Made of strips of surgical mesh for internal use, transvaginal mesh products are intended to repair female stress urinary incontinence (SUI) and pelvic organ prolapse (POP).

However, due to allegedly faulty materials and other issues, seven multidistrict litigations (MDLs) are in process involving more than 60,000 vaginal mesh lawsuits nationwide. The latest addition to a West Virginia vaginal mesh MDL was filed by plaintiff Deborah Crist.

Crist’s complaint against Ethicon and Johnson & Johnson alleges that the Gynecare TVT-Obturator system (TVT-O bladder sling) that was implanted in 2004 was defectively designed and caused her to suffer injuries. Many transvaginal mesh lawsuits involve similar allegations of poor design and use of improper synthetic materials.

Six other companies are facing vaginal mesh lawsuits, including Boston Scientific, C.R. Bard, American Medical Systems, Cook Medical, Coloplast and Neomedic. The thousands of women behind these lawsuits are alleging the bladder slings and vaginal inserts to be defectively designed, causing pain, suffering and more often than not the added affliction of revision surgeries.

With the number of cases in the vaginal mesh MDLs sitting in the tens of thousands, bellwether trials are underway to expedite the process. Bellwether trials are often used in litigation in which many plaintiffs have suffered injuries from the same general cause.

This is often the case in medical device and drug claims. The selected cases are fully prepared and tried before a jury. This gives all interested parties a good idea of how future trials may turn out. Moreover, utilizing an MDL simplifies the process of discovery for the courts and means less court time, fewer potential costs, and no risk of varying outcomes from different judges for plaintiffs.

To date, two of three bellwether trials involving Johnson & Johnson’s subsidiary Ethicon have gone against the defendant, with the last one reporting a jury decision of $3.27 million for the plaintiff. And the bellwether trials aren’t the only ones. In March 2013, Plaintiff Linda Gross was awarded $11.1 million by a New Jersey state court jury due to complications from her Gynecare Prolift mesh. She required 18 surgeries to repair the damages.

Allegations in Crist’s vaginal mesh lawsuit include negligence, manufacturing defect, failure to warn, defective product and design, common law fraud, fraudulent concealment, constructive fraud, negligent misrepresentation, negligent infliction of emotional distress, breach of express and implied warranty, violation of consumer protection laws, gross negligence, unjust enrichment, and punitive damages.

Her Vaginal Mesh Lawsuit is in the MDL In Re: Ethicon Inc., Pelvic Repair System Products Liability Litigation, MDL No. 2327, in the U.S. District Court for the Southern District of West Virginia.

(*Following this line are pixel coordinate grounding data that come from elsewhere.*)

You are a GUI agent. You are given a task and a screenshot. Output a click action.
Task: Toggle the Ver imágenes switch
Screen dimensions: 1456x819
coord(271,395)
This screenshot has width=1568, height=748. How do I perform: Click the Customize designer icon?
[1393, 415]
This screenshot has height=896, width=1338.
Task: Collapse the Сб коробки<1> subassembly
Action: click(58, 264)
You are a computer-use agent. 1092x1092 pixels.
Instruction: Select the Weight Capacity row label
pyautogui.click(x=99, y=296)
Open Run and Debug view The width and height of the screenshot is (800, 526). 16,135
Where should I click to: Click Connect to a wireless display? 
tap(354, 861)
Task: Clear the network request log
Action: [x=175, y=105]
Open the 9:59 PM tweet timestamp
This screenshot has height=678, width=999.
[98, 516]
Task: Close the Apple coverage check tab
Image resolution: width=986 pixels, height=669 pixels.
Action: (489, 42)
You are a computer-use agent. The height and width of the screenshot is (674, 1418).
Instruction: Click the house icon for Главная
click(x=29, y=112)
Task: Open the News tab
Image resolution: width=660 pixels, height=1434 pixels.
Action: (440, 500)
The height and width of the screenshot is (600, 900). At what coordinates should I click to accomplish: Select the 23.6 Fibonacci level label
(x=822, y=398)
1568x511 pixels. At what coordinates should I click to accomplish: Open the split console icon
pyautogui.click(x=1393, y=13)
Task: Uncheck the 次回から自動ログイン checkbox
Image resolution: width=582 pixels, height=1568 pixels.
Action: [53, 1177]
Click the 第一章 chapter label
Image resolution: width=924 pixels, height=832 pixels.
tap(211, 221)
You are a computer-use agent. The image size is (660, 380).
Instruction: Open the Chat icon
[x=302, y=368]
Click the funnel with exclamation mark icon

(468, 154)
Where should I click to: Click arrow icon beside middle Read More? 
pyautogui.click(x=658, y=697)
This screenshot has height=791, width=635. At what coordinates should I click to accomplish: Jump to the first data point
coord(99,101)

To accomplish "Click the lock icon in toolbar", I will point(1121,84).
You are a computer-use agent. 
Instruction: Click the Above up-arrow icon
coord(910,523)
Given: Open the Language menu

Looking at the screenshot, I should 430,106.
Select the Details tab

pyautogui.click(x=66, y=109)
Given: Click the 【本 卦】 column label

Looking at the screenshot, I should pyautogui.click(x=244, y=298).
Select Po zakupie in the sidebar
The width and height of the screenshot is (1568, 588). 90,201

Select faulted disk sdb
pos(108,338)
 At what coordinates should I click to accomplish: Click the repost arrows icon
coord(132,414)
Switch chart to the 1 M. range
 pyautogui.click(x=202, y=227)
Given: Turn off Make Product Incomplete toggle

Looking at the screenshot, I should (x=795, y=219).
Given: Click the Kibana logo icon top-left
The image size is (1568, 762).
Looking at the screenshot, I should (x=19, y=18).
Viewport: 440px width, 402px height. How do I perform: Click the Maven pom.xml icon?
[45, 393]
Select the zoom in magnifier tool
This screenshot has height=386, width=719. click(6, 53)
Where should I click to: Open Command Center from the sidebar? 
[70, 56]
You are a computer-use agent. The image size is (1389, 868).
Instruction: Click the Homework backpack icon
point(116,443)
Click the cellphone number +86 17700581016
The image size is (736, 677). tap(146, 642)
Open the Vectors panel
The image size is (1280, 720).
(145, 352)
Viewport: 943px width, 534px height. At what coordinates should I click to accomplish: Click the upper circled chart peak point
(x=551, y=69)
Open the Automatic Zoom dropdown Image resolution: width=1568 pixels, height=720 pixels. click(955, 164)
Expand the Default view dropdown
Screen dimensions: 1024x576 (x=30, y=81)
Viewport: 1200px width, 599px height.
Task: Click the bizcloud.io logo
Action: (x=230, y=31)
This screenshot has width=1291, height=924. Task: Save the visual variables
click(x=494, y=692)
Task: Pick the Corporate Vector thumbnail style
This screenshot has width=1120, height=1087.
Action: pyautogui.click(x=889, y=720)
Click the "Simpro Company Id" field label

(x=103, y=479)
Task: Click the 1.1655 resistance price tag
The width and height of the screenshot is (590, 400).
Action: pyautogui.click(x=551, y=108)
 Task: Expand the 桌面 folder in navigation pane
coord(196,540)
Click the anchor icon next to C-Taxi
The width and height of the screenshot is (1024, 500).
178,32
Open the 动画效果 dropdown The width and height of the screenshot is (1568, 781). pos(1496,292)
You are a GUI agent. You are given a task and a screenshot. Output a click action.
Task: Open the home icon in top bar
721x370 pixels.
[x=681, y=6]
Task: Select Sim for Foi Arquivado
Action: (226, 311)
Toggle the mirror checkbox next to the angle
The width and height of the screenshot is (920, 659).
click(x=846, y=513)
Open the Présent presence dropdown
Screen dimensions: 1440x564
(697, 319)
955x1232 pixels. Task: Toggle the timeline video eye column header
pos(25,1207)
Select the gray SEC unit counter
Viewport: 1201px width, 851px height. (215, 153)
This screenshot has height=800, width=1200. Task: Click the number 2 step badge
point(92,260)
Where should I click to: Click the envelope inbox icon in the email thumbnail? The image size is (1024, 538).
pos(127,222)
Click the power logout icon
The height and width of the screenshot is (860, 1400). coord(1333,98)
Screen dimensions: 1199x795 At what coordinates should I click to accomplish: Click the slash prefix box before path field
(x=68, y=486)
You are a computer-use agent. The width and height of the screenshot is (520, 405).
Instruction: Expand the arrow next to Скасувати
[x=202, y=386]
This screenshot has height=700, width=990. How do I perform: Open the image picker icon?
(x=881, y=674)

What is Transvaginal Mesh?

Transvaginal mesh, whether made of synthetic materials or animal tissue, is a permanent implant. It is used to treat pelvic floor disorders. In the case of POP repair, mesh is used to reinforce a weakened vaginal wall. For cases of SUI, it’s used as a bladder sling to support the urethra or bladder neck. Each of these procedures has unique risks and benefits.

As far back as 2011, the U.S. Food and Drug Administration warned of the serious complications associated with surgical mesh in transvaginal pelvic organ prolapse procedures. In April, the FDA issued two proposed orders to address the health risks associated with surgical mesh used for POP. The goal of these orders was to “reclassify the surgical mesh for transvaginal POP from a moderate-risk device (class II) to a high-risk device (class III) and require manufacturers to submit a premarket approval (PMA) application for the agency to evaluate safety and effectiveness.”